PROMPT 1: According to the competitive intelligence discussion, why is a CI function hard to cut during the downturn?

My answer in the other CI Ning discussion "The cost of not knowing" might have found a better place in this discussion.
The reasons invoked in your post and explaining the success/sustainability of your CI group are very close to the reasons my customers could justify to remain in position and even to invest more in CI tools.
I wish to reemphasize on the importance CI professionals can play in the downturn economy helping their company to better serve and focus on their existing customers. This has to deal with brand management.

How would you estimate the cost of not knowing?
In good times and bad, it's always important to stay close to the revenue stream. While long-term planning and forward-looking analysis are very important (and great fun) a good portion of your work should always have a strong link to bringing money in the door.
Jens - Thanks for starting this discussion. WIth all the bad news flying around, it would be great to hear about how companies are using CI to weather the downturn. Your example is great. The theme in your story is being embedded - CI's linkages to so many other important corporate functions (pricing, marketing, CRM) makes it awfully hard to cut it, especially now.

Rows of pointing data
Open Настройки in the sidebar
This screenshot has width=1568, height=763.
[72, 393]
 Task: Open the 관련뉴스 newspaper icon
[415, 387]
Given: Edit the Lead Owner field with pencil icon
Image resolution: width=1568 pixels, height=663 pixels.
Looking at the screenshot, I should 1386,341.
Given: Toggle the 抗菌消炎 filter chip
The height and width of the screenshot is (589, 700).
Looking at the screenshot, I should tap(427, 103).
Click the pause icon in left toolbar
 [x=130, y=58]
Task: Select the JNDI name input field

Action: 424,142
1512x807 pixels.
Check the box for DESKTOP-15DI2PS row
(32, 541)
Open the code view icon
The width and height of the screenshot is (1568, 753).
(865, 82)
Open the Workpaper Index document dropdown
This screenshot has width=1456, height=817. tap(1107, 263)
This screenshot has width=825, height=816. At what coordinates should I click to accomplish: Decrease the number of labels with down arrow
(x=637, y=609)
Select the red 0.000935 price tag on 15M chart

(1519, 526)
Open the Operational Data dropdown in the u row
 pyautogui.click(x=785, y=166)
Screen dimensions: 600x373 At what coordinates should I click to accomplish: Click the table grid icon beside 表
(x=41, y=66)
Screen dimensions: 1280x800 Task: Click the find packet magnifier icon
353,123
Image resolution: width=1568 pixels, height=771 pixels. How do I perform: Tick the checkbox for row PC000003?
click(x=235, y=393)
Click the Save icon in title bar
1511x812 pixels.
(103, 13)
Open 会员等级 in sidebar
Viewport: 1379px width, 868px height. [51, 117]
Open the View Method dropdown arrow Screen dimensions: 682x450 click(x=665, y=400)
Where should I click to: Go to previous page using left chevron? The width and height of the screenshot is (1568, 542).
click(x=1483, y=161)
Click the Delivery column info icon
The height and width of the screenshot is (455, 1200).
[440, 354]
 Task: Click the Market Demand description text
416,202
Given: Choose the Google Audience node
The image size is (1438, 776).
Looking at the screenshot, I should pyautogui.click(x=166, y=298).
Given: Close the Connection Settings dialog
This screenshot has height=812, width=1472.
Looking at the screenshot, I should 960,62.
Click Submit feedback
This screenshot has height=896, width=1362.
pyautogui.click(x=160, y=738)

PROMPT 2: Update the records from their first line through the line containing "pyautogui.click(x=785, y=166)" by changing "dropdown" to "menu". Leave everything else in those lines as it is.

EXERCISE RESPONSE 1: CI is embedded in the company. Its links to many other important corporate functions, such as pricing, marketing and CRM, make it very hard to cut, especially in a downturn.

EXERCISE RESPONSE 2:
Open Настройки in the sidebar
This screenshot has width=1568, height=763.
[72, 393]
 Task: Open the 관련뉴스 newspaper icon
[415, 387]
Given: Edit the Lead Owner field with pencil icon
Image resolution: width=1568 pixels, height=663 pixels.
Looking at the screenshot, I should 1386,341.
Given: Toggle the 抗菌消炎 filter chip
The height and width of the screenshot is (589, 700).
Looking at the screenshot, I should tap(427, 103).
Click the pause icon in left toolbar
 [x=130, y=58]
Task: Select the JNDI name input field

Action: 424,142
1512x807 pixels.
Check the box for DESKTOP-15DI2PS row
(32, 541)
Open the code view icon
The width and height of the screenshot is (1568, 753).
(865, 82)
Open the Workpaper Index document menu
This screenshot has width=1456, height=817. tap(1107, 263)
This screenshot has width=825, height=816. At what coordinates should I click to accomplish: Decrease the number of labels with down arrow
(x=637, y=609)
Select the red 0.000935 price tag on 15M chart

(1519, 526)
Open the Operational Data menu in the u row
 pyautogui.click(x=785, y=166)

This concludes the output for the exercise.